What Is the Equity Index? NZ's New School Funding Model
The old decile system is gone. Here's what replaced it, how the Equity Index works, and what it means for schools and families across New Zealand.
Why Deciles Were Replaced
For decades, New Zealand schools were rated on a decile scale from 1 to 10. Decile 1 schools drew students from the lowest socio-economic communities, while decile 10 schools drew from the highest. The system was intended as a funding tool — lower-decile schools received more government funding to address disadvantage.
In practice, however, deciles became widely misunderstood. Many parents used the decile rating as a proxy for school quality, assuming that a decile 10 school was automatically "better" than a decile 3 school. This perception reinforced inequity, as families avoided lower-decile schools and those schools found it harder to attract students and staff.
The decile system also had a significant technical limitation: it was based on census data for the area around the school, not on the actual circumstances of the students who attended. A school could have a high decile rating even if many of its individual students came from disadvantaged backgrounds.
How the Equity Index Works
From January 2023, the Ministry of Education replaced the decile system with the Equity Index (EQI). The EQI is a more precise measure of disadvantage because it is calculated at the individual student level, rather than using area-based census data.
The EQI draws on data linked to each student's household, including:
- Household income
- Parental education levels
- Household crowding and housing quality
- Income support or benefit receipt
- Other indicators of socio-economic disadvantage
Each school receives an EQI value that reflects the average level of disadvantage among its students. Schools with higher EQI numbers have greater levels of student disadvantage and receive more equity funding.

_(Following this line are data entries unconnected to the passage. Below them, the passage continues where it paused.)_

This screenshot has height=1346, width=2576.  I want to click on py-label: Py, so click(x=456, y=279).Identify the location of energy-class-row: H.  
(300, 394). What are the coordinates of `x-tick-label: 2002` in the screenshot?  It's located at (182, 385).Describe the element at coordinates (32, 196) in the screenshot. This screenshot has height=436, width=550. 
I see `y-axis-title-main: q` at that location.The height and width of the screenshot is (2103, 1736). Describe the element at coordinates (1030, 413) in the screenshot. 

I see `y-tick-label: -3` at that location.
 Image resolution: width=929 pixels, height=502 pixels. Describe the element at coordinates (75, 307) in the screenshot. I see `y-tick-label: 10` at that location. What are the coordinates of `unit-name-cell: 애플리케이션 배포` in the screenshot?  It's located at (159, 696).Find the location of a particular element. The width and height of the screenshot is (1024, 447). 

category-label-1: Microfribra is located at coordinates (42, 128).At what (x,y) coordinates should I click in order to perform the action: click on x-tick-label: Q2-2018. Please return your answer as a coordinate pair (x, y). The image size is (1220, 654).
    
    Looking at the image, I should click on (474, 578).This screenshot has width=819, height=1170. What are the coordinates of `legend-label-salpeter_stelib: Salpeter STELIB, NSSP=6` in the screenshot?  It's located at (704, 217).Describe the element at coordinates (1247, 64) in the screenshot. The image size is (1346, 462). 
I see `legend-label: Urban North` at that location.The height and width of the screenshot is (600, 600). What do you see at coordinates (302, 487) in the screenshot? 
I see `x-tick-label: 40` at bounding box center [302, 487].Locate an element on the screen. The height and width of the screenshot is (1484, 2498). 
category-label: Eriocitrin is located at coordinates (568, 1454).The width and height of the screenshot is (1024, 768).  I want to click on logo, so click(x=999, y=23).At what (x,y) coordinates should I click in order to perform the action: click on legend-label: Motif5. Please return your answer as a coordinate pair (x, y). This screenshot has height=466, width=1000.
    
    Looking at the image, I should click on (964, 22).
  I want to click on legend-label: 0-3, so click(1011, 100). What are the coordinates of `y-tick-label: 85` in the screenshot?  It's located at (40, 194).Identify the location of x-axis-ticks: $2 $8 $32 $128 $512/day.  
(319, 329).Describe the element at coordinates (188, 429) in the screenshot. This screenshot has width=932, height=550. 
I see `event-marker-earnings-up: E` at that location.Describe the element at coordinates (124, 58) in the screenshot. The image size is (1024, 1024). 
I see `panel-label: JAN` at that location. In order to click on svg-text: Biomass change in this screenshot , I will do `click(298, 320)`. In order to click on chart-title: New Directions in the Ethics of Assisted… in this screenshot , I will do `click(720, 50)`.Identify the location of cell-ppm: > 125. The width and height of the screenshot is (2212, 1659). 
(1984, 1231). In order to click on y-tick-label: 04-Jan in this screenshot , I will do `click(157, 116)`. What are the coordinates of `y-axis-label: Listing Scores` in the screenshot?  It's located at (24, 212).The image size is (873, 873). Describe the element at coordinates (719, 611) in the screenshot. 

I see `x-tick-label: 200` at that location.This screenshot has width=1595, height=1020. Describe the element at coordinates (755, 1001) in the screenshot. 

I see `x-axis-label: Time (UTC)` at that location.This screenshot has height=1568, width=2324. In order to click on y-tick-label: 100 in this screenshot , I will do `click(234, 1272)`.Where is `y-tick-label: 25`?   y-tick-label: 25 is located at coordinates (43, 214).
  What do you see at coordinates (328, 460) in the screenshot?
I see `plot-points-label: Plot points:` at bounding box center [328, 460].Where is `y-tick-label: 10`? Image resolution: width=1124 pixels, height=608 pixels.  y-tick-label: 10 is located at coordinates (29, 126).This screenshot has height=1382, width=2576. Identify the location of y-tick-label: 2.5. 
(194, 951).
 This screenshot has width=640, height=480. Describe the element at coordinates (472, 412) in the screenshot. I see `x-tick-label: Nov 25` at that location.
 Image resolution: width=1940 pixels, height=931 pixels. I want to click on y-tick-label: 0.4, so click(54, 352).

Schools with lower EQI numbers have less disadvantage and receive less equity funding.
What the Numbers Mean
The EQI is expressed as a number, typically ranging from around 400 to 520 or higher. Unlike the old 1-to-10 decile scale, the EQI does not fit neatly into labelled bands. However, as a rough guide:
- Lower EQI values (around 400-430): schools serving communities with relatively low levels of disadvantage.
- Mid-range EQI values (around 430-470): schools with moderate levels of disadvantage.
- Higher EQI values (around 470-520+): schools serving communities with significant levels of disadvantage, receiving the most equity funding.
The Ministry of Education uses the EQI to allocate equity funding across a continuum, rather than the abrupt jumps that occurred at decile boundaries.
How EQI Affects School Funding
The EQI directly determines how much equity funding a school receives from the government. This funding is on top of the base operational funding that all schools receive. The purpose is to provide additional resources to schools whose students face the greatest barriers to achievement.
Schools can use equity funding for a range of purposes, including additional teaching staff, learning support, pastoral care, and programmes to support attendance and engagement. The transition to EQI means that funding is more accurately targeted to where it is needed most.
What EQI Is Not
It is crucial for parents to understand that the EQI is not a measure of school quality. A school with a high EQI is not a "bad" school, and a school with a low EQI is not automatically "good." The EQI measures the socio-economic context of a school's student body, nothing more.
School quality is better assessed through other means: ERO reports, student achievement data, the school's culture and values, the quality of teaching, and how well the school supports each child's learning and wellbeing.
The Bigger Picture
The shift from deciles to the Equity Index represents a meaningful step toward fairer school funding in New Zealand. By measuring disadvantage at the student level rather than the area level, the EQI ensures that resources follow the students who need them most — regardless of where the school is located. For parents, the key takeaway is simple: look at the whole picture when choosing a school, and do not let a single number define your expectations.